Flow cytometry diabetes stage PDX1 expression, as a result as shown in Fig. 12, and not plus WNT The control group of signal pathway inhibitor is compared, and PDX1 positive pancreatic precursor after WNT signal pathway inhibitor XAV-939 is added It increased significantly.

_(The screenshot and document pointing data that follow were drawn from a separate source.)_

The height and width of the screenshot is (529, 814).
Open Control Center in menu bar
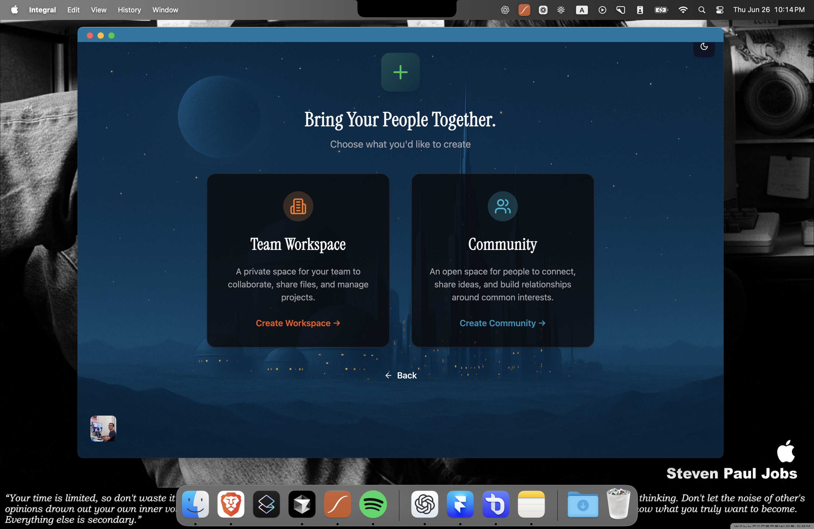point(720,10)
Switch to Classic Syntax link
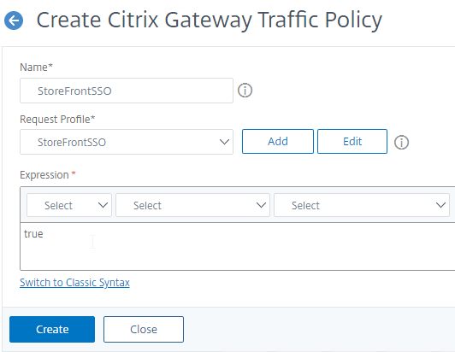 74,283
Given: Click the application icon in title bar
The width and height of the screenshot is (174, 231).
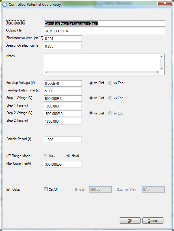Looking at the screenshot, I should click(x=5, y=5).
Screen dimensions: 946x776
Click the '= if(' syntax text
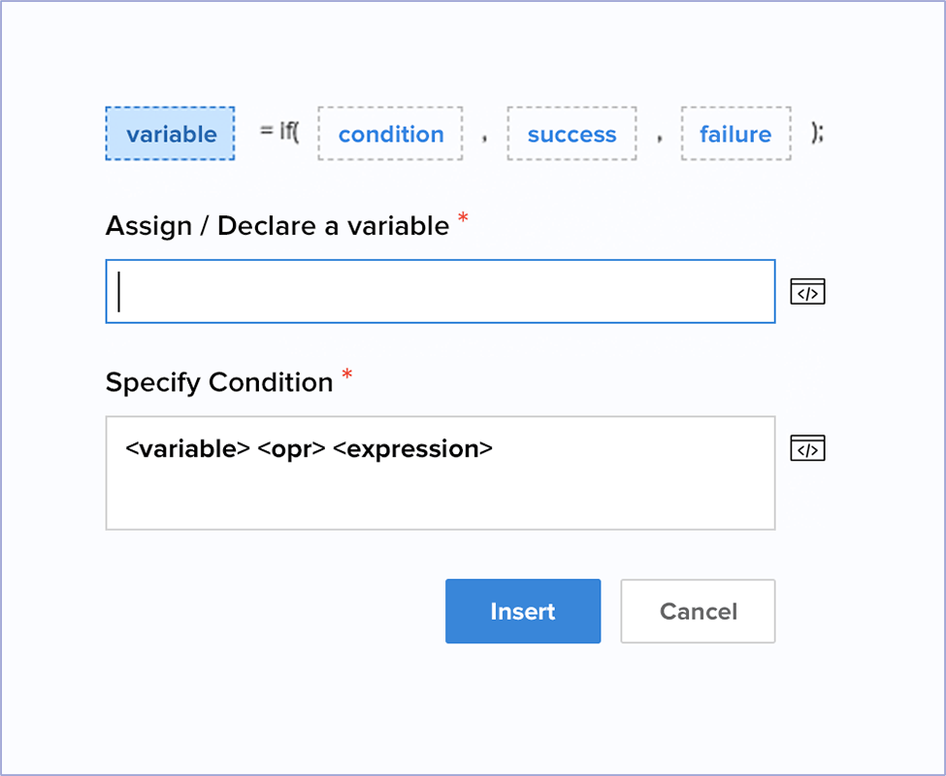(x=280, y=132)
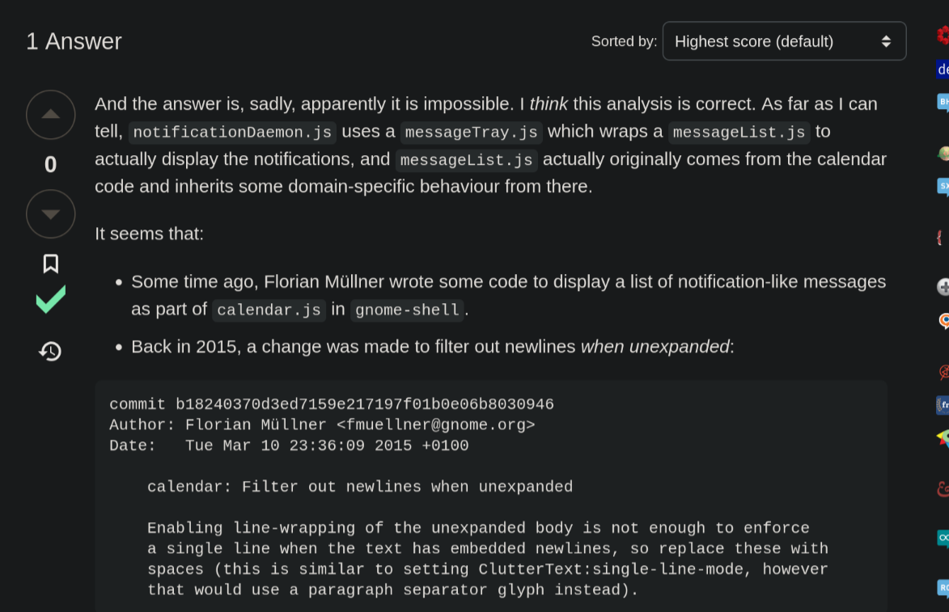Downvote the answer

click(x=50, y=214)
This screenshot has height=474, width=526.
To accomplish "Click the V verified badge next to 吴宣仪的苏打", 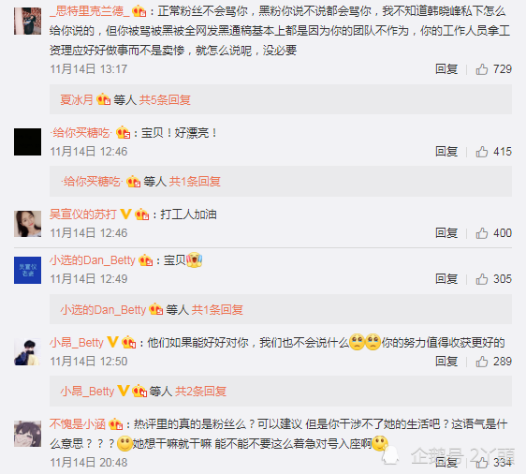I will [125, 214].
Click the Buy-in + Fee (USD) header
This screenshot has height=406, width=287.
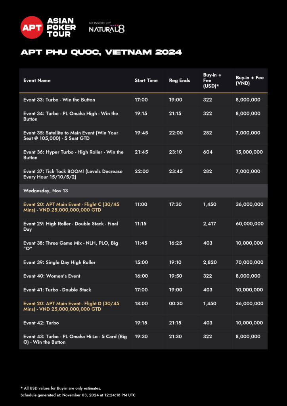click(212, 80)
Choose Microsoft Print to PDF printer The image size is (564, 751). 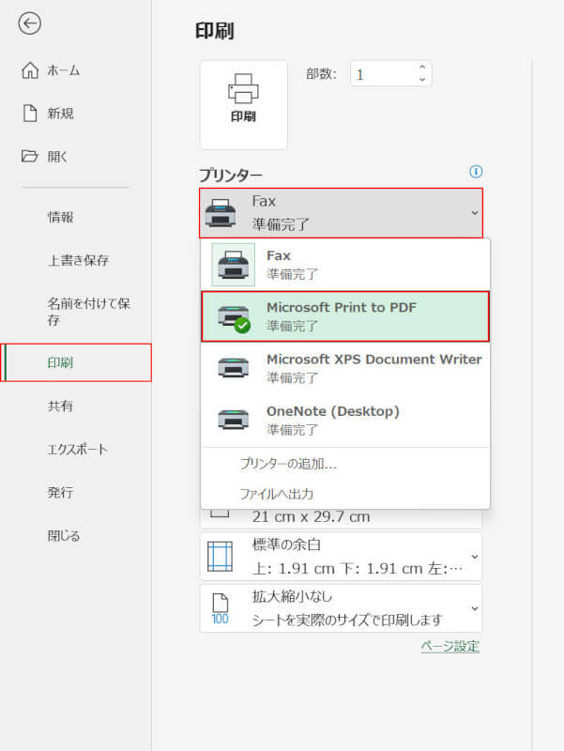tap(344, 316)
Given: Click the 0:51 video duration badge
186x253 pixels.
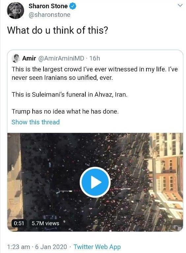Looking at the screenshot, I should [19, 223].
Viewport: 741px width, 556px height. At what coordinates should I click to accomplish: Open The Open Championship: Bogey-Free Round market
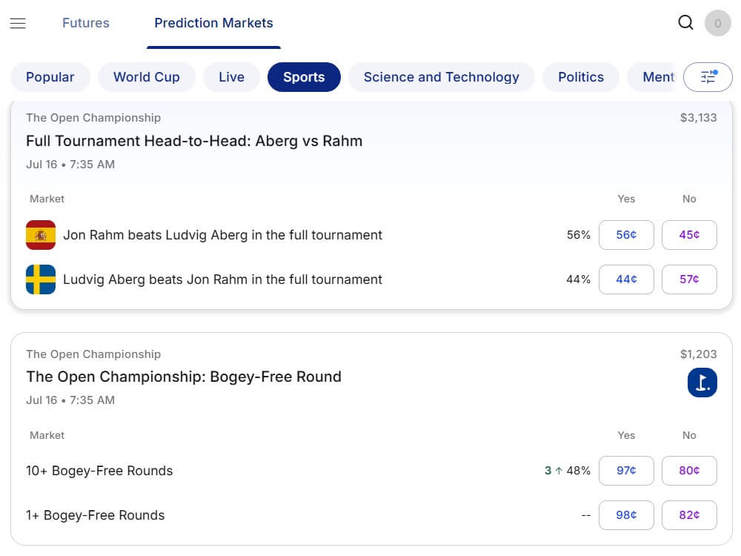[x=183, y=377]
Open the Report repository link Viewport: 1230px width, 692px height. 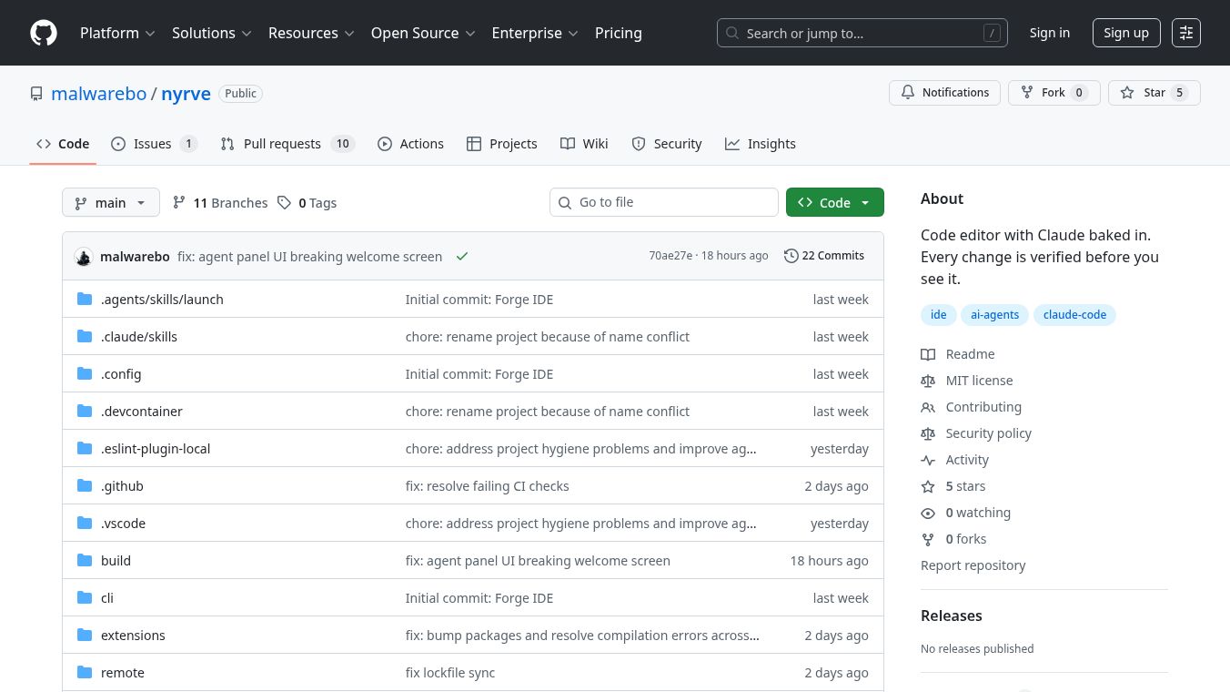(973, 565)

(3) the mRNA relative expression quantity of real-time fluorescence quantitative PCR detection diabetes stage PDX1 and NKX6-1, inspection Survey the mRNA relative expression quantity of the INS in mature beta Cell of islet stage
1) cell total rna extracts
The cell cultivated in 24 orifice plates is collected, is cleaned 2 times with 500 μ l DPBS first, with 200 μ l pancreas chymotrypsins (Trypsin) cell is covered, is placed in 37 DEG C, is digested 5 minutes, whether observation cell hikes up in flakes, with 500 μ l DMEM/F12 Culture medium terminates digestion, and centrifugation 1000rpm is centrifuged 3 minutes, removes supernatant, collect cell precipitation be added it is new without RNA enzyme from In heart pipe.Using lysate in total serum IgE quickly a small amount of extraction agent boxes, every pipe is mixed after 350 μ l lysates are added using liquid-transfering gun Even (avoid excessively blowing and beating and generate bubble), or cell is broken up using eddy blending machine, so that cell sufficiently cracks;At room temperature, 14, 000 × g is centrifuged 5 minutes;Take liquid after centrifugation that isometric RNA bonding agent that dehydrated alcohol is added in advance is added to each centrifugation Guan Zhong, liquid-transfering gun are blown and beaten 5 times, the liquid that piping and druming mixes are transferred to High Purity RNA pillar and mounted in 2ml collecting pipe 12,000 × g is centrifuged 1 minute;Filtrate is abandoned, pillar is put back into collecting pipe, is added on 500 μ l kit detergent 1 to pillar, 12, 000 × g is centrifuged 1 minute, abandons filtrate, pillar is put back into collecting pipe, and 500 μ l kit detergent 2 are added and (have used ethyl alcohol Dilution), 12 are then used, 000 × g is centrifuged 1 minute, and the operation for repeating to be added 500 μ l kit detergent 2 is primary;Abandon filter Pillar is reinstalled collecting pipe by liquid, and 12,000 × g is centrifuged 2 minutes;By posts transfer into new 1.5ml centrifuge tube, 50 μ l are added Water without RNA enzyme is central to pillar film, is stored at room temperature 2 minutes, and 12,000 × g is centrifuged 1 minute, and repetition aforesaid operations are primary, with Just RNA elution efficiency is improved.Pillar is discarded, RNA is stored in -80 DEG C of ultra low temperature freezers.
2) preparation of cDNA
The cell total rna of said extracted measures its concentration and purity (absorbance ratio > 1.8 A260/A280), uses The Reverse Transcriptase kit of Biotool producer obtains cDNA: taking out total RNA and is placed on ice, and is calculated instead according to densimeter The volume for transcribing 1 μ g RNA needs, is added the RNA of respective volume;5 × qRT reverse transcription intermixture of 4 μ l is then added, remaining Part is supplied with the water of no RNA enzyme, obtains the reverse transcription mixed liquor of 20 μ l total volumes;Soft to mix, palm centrifuge will mix Liquid afterwards is centrifuged bottom of the tube to 1.5ml, carries out reverse transcription, reaction condition are as follows: 25 DEG C using the PCR instrument of common Bio-rad 10min, 42 DEG C of 30min, 85 DEG C of 5min, -20 DEG C of conditions save later.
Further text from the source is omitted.